Exercise – Transcribe exactly everything in the data below from the line containing "Open Default fields in Query Builder dropdown" down to the line containing "Task: Go back using the red arrow", both lines included and nothing further.

Input material –

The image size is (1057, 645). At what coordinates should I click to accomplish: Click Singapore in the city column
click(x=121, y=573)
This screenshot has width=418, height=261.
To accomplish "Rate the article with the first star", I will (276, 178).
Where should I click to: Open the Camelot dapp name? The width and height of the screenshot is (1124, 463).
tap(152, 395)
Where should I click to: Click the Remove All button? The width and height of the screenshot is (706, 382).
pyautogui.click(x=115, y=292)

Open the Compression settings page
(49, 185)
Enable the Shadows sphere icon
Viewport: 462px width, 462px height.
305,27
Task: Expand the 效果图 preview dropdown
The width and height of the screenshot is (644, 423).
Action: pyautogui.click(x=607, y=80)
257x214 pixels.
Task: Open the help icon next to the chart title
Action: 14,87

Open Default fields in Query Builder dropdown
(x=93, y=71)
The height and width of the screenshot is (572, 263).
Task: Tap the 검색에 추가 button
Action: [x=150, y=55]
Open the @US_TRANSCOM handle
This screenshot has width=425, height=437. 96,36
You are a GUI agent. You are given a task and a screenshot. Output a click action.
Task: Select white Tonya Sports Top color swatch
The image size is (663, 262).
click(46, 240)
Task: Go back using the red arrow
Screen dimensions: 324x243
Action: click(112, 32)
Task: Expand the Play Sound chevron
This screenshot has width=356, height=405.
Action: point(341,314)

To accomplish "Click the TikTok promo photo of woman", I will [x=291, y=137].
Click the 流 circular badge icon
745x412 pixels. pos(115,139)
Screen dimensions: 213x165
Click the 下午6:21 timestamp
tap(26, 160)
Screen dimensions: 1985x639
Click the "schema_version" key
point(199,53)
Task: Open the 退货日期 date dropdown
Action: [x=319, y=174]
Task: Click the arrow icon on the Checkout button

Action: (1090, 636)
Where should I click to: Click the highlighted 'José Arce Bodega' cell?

Final answer –
Open Default fields in Query Builder dropdown
(x=93, y=71)
The height and width of the screenshot is (572, 263).
Task: Tap the 검색에 추가 button
Action: [x=150, y=55]
Open the @US_TRANSCOM handle
This screenshot has width=425, height=437. 96,36
You are a GUI agent. You are given a task and a screenshot. Output a click action.
Task: Select white Tonya Sports Top color swatch
The image size is (663, 262).
click(46, 240)
Task: Go back using the red arrow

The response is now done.